Our unit leader, Avery, is a nonbinary I have never seen display emotion of any kind in a public setting. Now visual indications of stress are evident all over their person: hair hanging lank and unwashed, dark circles under their eyes, sweatshirt stained with egg on one cuff; and mascara and lip gloss, the only makeup they wear—absent from their face.

“We’ve completed a deep analysis of recent proxy bafflement,” Avery tells us, “and have determined that a new generation of hermit crab programs has been designed specifically to elude our proxy filters. That fact suggests the direct involvement of one or more members of this unit actively working to help eluders exempt themselves from our count.”

Bafflement refers to the specific ways that proxies avoid our detection. Eluding and proxying aren’t illegal, but if someone at Harvest is working to help the eluders baffle us, thereby tainting our data with a statistically significant number of vacant identities and thus compromising the quality and accuracy of our work, that would fall under the rubric of industrial crime. Which explains why Phil and Patrice, our ombudsmen, are flanking Avery, looking more like cops than I’ve ever seen them look.

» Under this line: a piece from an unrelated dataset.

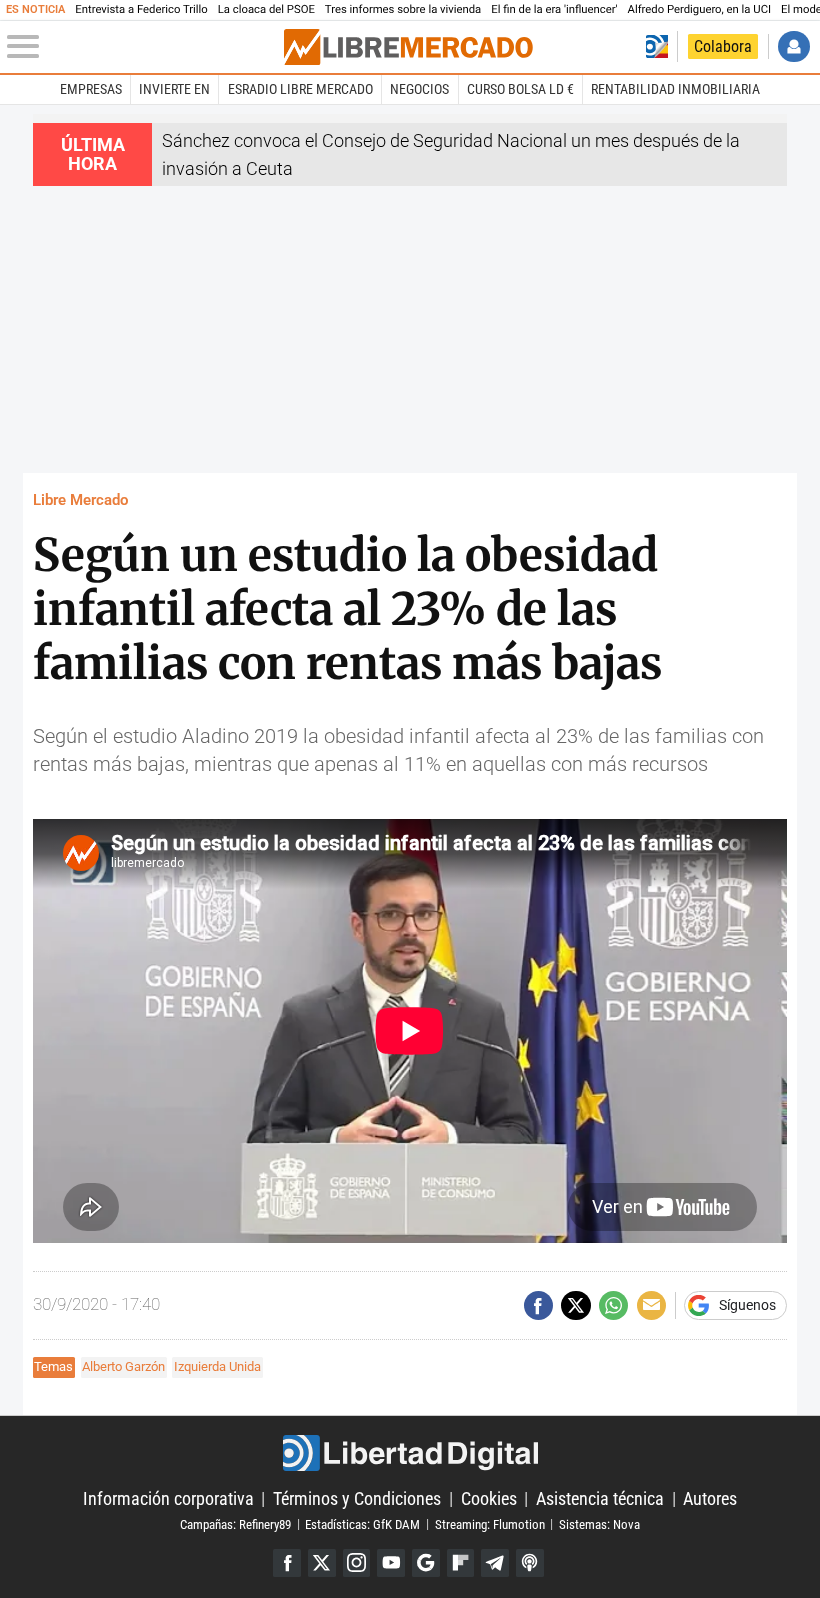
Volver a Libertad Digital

“We will be conducting an investigation,” Avery says. “We will interview each of you individually, and we would welcome any confidential information you’d like to impart at any time. While I don’t want to sow seeds of suspicion, I must ask you to adopt a certain watchfulness. If you have reason to doubt the commitment or loyalty of anyone on your team, please share that information with us.”

Avery is using a code that only I and other native counters are likely to comprehend: The defector is a typical—likely an impressionist—beguiled by a fantasy of freedom and escape. It is a state of mind I can grasp only theoretically. There is nothing original about human behavior. Any idea I have is likely occurring to scores of others in my demographic categories. We live in similar ways, think similar thoughts. What the eluders want to restore, I suspect, is the uniqueness they felt before counting like ours revealed that they were an awful lot like everyone else. But where the eluders have it wrong is that quantifiability doesn’t make human life any less remarkable, or even (this is counterintuitive, I know) less mysterious—any more than identifying the rhyme scheme in a poem devalues the poem itself. The opposite!

Mysteries that are destroyed by measurement were never truly mysterious; only our ignorance made them seem so. They are like whodunits after you know who did it. Does anyone reread a murder mystery? Whereas the cosmos has been mysterious to humans since long before we knew anything about astronomy or space—and, now that we do, is only more so.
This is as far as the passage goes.